Sister is the relationship between female siblings of the same father and mother. For most animals like ourselves we get an assortment of each of our parents DNA to make ours. 50% of our DNA is identical to each of our parents. Siblings to ourselves will get a different assortment so 50% of my DNA is identical to my sister on average.
Bees are different, drones have only one copy of the DNA. So workers with the same drone father get identical copies from him (100%). Since they get half the mother (queen) DNA (50%) they are more closely related (75%) than human sisters and are sometimes referred to as super sisters.
But the queen mates with several drones, so bees from different drones share no father DNA (0%) only the queens DNA (50%) so on average will have 25% identical DNA. They are half sisters, much the same as for humans with different fathers.

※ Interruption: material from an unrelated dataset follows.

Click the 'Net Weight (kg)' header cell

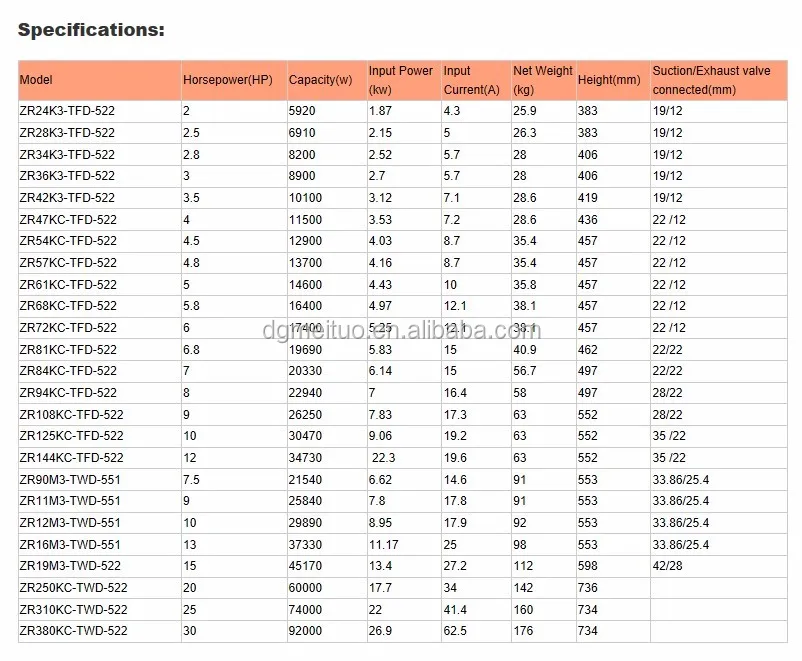click(x=541, y=80)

Several authors refer to these relationships as sub-families in a hive, one closely related subfamily per drone that the queen mated with. You can sometimes recognise workers which are alike and those not alike in a hive, it's particularly striking if one parent had a DNA abnormality such as a different eye colour.
Sub sister isn't a term that I recall being used in the books I've seen. Is it a synonym for bee half sisters? You would have to ask whoever was using it. Addition: found at least one US reference using it as a synonym for half sister, i.e. the workers in a hive are all either super sisters or sub sisters.